● PROBLEM
From the entries below, transcribe exactly the lines between the line holding "The image size is (1159, 1036)." and the line holding "You are a computer-use agent. 1291x776", inclusive; skip all other lines.

● ● ●

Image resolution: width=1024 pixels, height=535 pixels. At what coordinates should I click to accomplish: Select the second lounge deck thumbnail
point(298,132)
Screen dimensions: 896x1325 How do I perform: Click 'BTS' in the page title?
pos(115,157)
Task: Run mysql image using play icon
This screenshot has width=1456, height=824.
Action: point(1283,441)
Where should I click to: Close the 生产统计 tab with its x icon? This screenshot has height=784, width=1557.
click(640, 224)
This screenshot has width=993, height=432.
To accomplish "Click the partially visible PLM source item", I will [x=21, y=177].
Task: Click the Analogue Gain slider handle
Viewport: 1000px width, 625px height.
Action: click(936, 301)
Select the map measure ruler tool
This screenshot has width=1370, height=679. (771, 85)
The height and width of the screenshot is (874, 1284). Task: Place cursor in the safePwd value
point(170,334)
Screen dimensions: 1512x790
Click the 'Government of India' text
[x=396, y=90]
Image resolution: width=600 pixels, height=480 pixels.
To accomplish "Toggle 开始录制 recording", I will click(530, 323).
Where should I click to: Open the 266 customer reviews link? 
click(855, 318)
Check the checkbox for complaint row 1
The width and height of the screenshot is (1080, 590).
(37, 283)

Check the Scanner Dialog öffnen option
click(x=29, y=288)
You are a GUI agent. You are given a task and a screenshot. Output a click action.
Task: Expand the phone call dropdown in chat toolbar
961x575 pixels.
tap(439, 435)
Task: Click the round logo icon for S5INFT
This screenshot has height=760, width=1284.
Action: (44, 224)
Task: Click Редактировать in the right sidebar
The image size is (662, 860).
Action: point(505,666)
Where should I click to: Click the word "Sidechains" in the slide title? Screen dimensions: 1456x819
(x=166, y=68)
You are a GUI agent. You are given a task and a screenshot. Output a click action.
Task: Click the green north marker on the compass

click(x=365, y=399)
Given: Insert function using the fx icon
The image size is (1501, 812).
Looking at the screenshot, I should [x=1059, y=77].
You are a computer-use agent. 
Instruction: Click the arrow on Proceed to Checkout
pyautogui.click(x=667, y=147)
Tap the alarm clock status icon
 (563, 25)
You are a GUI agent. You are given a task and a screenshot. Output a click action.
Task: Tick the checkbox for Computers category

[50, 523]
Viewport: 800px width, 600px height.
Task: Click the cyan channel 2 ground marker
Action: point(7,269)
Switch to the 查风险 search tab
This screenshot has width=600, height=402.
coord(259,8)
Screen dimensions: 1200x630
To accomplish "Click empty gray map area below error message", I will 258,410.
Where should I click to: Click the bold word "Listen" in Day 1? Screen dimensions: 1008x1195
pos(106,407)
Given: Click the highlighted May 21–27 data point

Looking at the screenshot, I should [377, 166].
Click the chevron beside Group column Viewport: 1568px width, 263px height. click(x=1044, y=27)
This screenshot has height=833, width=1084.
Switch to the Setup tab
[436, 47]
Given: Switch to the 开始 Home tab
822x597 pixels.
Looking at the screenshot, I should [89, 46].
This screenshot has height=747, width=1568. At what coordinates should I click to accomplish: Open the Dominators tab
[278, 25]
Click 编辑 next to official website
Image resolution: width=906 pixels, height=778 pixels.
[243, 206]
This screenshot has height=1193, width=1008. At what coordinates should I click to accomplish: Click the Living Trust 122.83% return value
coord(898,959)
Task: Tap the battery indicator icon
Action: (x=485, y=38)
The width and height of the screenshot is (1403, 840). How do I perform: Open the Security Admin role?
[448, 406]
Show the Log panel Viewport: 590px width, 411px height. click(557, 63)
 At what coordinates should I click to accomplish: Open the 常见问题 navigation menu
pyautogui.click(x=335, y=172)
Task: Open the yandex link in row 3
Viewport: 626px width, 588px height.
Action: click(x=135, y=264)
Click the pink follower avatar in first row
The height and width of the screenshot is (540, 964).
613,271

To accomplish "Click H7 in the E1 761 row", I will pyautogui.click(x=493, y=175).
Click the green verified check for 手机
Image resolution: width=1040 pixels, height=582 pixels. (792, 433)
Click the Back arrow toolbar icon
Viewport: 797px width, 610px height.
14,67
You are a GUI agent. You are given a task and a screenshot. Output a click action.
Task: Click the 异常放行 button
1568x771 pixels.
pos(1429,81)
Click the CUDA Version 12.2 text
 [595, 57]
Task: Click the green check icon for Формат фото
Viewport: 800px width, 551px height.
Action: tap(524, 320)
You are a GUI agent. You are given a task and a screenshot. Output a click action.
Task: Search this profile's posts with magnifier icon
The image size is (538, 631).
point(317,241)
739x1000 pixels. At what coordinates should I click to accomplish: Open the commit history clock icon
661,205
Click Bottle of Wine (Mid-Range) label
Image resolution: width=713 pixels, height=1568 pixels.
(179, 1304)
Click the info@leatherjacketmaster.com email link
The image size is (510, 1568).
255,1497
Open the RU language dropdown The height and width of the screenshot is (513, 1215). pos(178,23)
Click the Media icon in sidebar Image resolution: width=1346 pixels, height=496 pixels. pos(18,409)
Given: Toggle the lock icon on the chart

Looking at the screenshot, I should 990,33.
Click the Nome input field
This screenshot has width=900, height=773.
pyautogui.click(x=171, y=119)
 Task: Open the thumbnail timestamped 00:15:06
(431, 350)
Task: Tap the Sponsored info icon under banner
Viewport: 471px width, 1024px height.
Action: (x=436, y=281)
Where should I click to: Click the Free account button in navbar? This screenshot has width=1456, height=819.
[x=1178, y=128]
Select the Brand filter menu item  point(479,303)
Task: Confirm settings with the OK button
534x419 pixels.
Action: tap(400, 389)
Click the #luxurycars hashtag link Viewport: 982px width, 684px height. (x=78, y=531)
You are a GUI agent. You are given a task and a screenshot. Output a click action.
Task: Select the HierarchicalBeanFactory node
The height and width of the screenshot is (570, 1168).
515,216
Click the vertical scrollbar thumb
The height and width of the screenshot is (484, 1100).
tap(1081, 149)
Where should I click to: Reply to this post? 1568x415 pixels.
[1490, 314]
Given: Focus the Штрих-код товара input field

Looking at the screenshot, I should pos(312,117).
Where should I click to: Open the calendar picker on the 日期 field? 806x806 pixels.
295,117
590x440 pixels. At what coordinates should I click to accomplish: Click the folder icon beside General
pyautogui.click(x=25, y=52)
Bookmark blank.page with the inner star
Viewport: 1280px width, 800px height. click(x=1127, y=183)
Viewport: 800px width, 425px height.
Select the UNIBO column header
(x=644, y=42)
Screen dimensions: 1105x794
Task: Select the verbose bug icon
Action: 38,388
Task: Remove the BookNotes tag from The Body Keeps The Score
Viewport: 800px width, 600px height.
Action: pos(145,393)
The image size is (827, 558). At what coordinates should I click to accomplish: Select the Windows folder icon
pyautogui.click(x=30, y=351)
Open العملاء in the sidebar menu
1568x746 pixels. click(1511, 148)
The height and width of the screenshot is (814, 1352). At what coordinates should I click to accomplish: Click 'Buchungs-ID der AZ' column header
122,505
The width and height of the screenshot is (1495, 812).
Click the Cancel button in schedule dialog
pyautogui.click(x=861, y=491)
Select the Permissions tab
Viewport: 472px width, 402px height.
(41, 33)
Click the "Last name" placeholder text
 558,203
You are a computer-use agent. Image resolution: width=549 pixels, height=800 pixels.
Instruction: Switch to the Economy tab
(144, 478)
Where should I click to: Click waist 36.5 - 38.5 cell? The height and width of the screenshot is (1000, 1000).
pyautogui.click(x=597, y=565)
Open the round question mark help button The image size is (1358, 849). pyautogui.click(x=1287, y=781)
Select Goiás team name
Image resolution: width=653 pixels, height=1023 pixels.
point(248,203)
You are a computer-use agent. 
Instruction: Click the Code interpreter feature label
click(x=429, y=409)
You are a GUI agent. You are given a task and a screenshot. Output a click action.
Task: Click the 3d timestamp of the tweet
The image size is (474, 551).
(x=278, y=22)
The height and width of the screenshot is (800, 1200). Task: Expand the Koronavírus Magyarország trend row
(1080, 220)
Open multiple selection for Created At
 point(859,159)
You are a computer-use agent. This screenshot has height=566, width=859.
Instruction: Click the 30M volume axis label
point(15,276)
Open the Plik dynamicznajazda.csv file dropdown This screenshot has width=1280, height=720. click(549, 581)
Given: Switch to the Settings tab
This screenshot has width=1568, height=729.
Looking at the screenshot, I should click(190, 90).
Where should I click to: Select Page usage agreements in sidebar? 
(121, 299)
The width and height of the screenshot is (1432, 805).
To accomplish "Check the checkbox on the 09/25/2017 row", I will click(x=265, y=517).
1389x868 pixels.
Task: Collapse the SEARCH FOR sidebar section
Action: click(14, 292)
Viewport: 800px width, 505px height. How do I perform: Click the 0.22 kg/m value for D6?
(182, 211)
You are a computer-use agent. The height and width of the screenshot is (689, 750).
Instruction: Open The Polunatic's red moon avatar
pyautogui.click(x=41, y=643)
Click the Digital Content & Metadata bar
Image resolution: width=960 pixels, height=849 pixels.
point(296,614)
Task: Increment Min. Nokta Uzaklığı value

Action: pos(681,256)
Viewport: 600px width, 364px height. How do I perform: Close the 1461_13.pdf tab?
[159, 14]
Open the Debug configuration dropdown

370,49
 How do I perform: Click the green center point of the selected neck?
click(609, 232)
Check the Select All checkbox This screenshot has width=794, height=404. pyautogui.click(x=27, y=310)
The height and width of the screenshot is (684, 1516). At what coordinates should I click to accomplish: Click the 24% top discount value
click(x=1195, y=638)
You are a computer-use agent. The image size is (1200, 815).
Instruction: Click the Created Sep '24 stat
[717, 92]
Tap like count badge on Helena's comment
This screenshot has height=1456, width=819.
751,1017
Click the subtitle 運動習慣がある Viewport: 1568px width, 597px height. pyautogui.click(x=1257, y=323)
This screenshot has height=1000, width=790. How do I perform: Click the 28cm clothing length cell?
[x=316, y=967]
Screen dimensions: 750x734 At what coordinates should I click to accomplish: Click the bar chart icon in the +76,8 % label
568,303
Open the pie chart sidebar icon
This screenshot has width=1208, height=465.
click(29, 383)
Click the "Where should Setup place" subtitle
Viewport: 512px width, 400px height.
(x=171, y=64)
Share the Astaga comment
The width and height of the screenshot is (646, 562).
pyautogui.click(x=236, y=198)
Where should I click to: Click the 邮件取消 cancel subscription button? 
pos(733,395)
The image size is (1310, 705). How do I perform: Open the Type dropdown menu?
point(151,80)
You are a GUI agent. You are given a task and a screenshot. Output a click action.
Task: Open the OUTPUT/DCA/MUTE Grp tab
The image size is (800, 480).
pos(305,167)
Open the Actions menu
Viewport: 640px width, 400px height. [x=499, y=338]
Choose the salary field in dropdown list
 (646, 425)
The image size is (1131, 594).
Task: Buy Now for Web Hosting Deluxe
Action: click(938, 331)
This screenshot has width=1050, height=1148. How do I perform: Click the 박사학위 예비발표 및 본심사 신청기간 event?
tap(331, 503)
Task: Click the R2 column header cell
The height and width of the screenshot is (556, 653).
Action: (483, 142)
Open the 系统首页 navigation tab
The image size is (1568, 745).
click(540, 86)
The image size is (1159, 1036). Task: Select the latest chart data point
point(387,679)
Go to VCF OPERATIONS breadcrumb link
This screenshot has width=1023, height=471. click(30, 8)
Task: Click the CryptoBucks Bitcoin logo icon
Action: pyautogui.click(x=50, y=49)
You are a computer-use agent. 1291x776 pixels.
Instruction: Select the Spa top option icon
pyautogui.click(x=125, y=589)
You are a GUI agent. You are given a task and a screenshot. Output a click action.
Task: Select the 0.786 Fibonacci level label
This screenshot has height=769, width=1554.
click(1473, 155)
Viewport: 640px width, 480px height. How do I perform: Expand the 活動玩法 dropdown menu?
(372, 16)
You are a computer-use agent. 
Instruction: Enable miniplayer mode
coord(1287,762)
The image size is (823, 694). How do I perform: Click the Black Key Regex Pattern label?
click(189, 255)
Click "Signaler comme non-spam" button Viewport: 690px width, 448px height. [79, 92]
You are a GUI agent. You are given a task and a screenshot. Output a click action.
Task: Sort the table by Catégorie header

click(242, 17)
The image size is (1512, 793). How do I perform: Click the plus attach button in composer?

● ● ●

● SOLUTION
The image size is (1159, 1036). Task: Select the latest chart data point
point(387,679)
Go to VCF OPERATIONS breadcrumb link
This screenshot has width=1023, height=471. click(30, 8)
Task: Click the CryptoBucks Bitcoin logo icon
Action: pyautogui.click(x=50, y=49)
You are a computer-use agent. 1291x776 pixels.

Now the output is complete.